IN VIVO TRAFFICKING OF LONG‐CIRCULATING LIPOSOMES IN TUMOUR‐BEARING MICE DETERMINED BY POSITRON EMISSION TOMOGRAPHY

Various kinds of long‐circulating liposome, such as ganglioside GM1‐, polyethyleneglycol‐ (PEG‐), and glucuronide‐modified liposomes, have been developed for passive targeting of liposomal drugs to tumours. To evaluate the in vivo behaviour of such long‐circulating liposomes, we investigated the liposomal trafficking, especially early trafficking just after injection of liposomes, by a non‐invasive method using positron emission tomography (PET). Liposomes composed of dipalmitoylphosphatidylcholine, cholesterol, and modifier, namely, GM1, distearoylphosphatidylethanolamine (DSPE)–PEG or palmityl‐ D ‐glucuronide (PGlcUA), were labelled with [2‐ 18 F]‐2‐fluoro‐2‐deoxy‐ D ‐glucose ([2‐ 18 F]FDG), and administered to mice bearing Meth A sarcoma after having been sized to 100 nm. A PET scan was started immediately after injection of liposomes and continued for 120 min.

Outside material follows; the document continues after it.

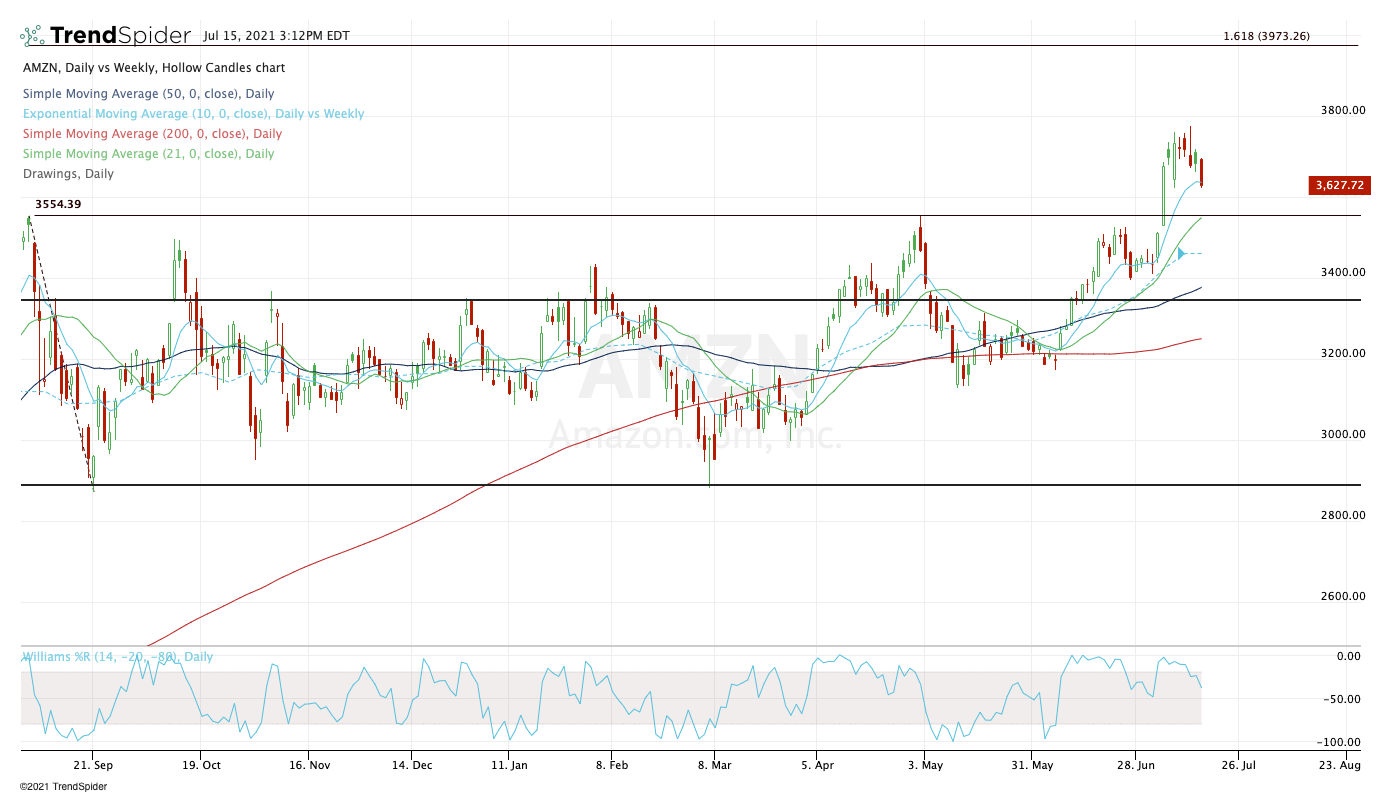
Task: Click the TrendSpider logo
Action: pos(105,36)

PET images and time–activity curves indicated that PEG liposomes and PGlcUA liposomes were efficiently accumulated in tumour tissues time dependently from immediately after injection. In contrast, GM1 liposomes accumulated less in the tumour as was also the case for control liposomes that contained dipalmitoylphosphatidylglycerol (DPPG) instead of a modifier. Long‐circulating liposomes including GM1 liposomes, however, remained in the blood circulation and avoided liver trapping compared with control DPPG liposomes. These data suggest that PGlcUA and PEG liposomes start to accumulate in the tumour just after injection, whereas GM1 liposomes may accumulate in the tumour after a longer period of circulation.